En definitiva, el caso de estos sacerdotes catalanes, aun con la falta de claridad sobre los hechos concretos, nos recuerda que la historia moral de la Iglesia está profundamente marcada por sus estructuras de autoridad y sus mecanismos normativos, desde los concilios locales y ecuménicos hasta los sínodos diocesanos y provinciales, que sistematizaron reglas sobre sexualidad, penitencia y jerarquía de género. La sexualidad y la dignidad de las personas, y especialmente de las mujeres, fueron reguladas a través de instrumentos canónicos y manuales de confesores, con un énfasis desproporcionado en la vigilancia del cuerpo y la moralidad sexual. Reconocer estos sesgos históricos no es debilitar la fe, sino señalar la necesidad de una reevaluación crítica de la normativa moral y pastoral, orientada a la dignidad humana y la igualdad. Solo abordando estas tensiones desde la perspectiva histórica y normativa de la Iglesia se podrá transformar un legado de culpa, represión y desigualdad en un marco más coherente de libertad, equidad y respeto por la vida afectiva y corporal de todos los creyentes.
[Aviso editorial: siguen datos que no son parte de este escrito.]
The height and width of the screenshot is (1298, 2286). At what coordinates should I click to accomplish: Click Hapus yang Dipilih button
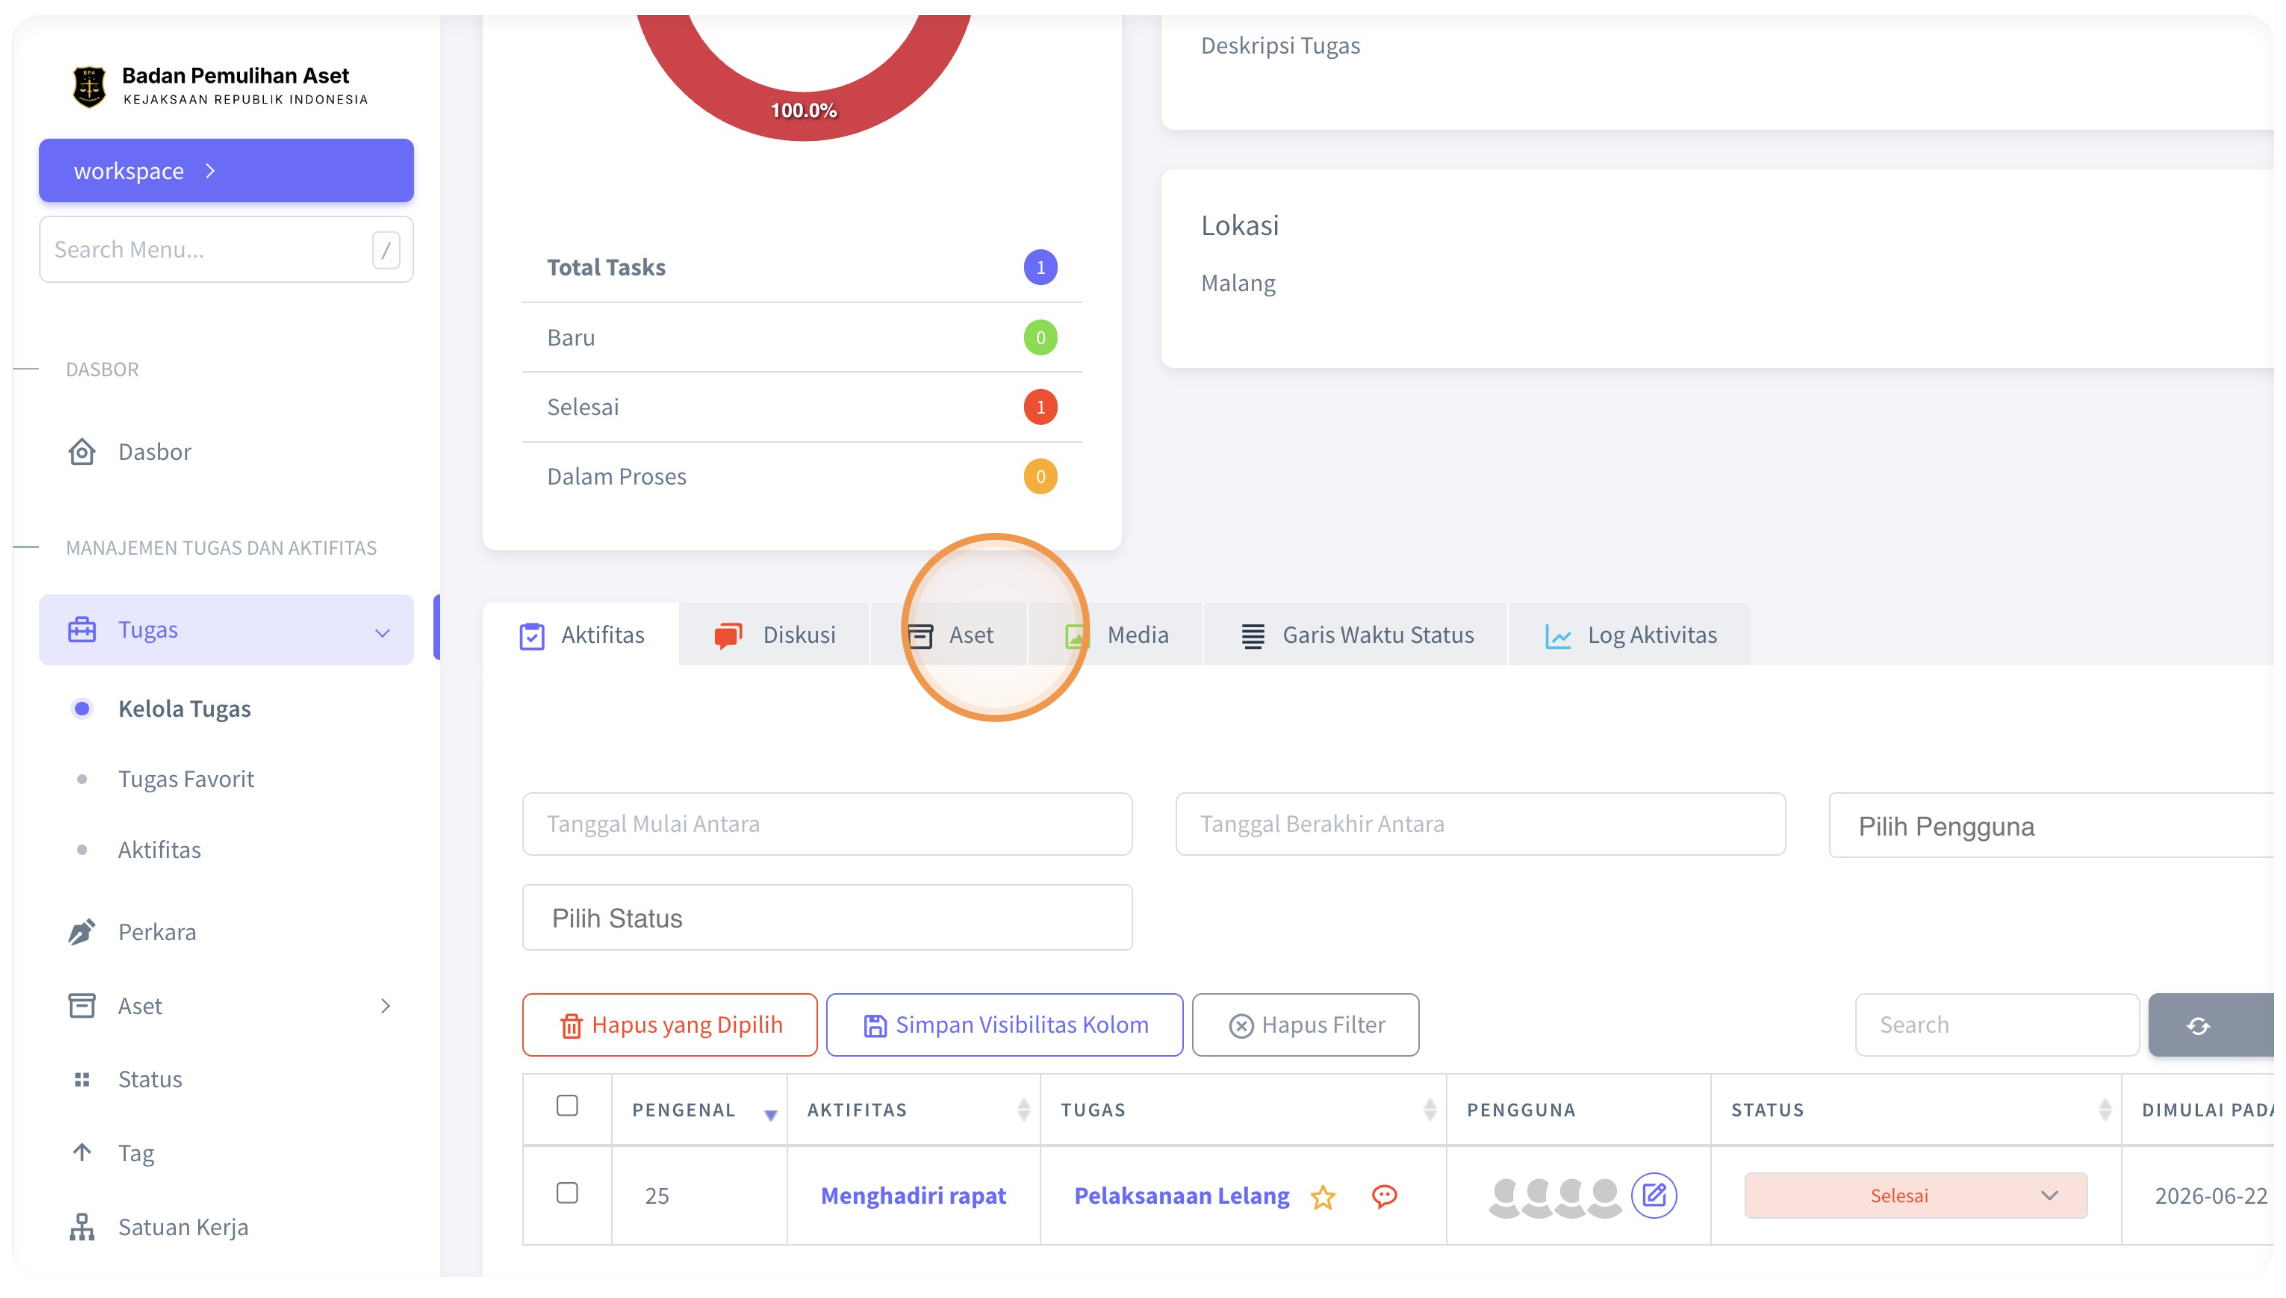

El desafío actual consiste en reconciliar la tradición normativa de la Iglesia con los principios de justicia, igualdad y reconocimiento de la dignidad humana, evitando que los instrumentos de autoridad, concebidos originalmente para la disciplina, se conviertan en un mecanismo perpetuo de exclusión o temor. Solo mediante un examen histórico crítico, acompañado de una actualización ética responsable, será posible que la institución transforme un legado de represión y desigualdad en un horizonte de libertad, respeto y verdadera comprensión del cuerpo y la sexualidad dentro de la vida cristiana.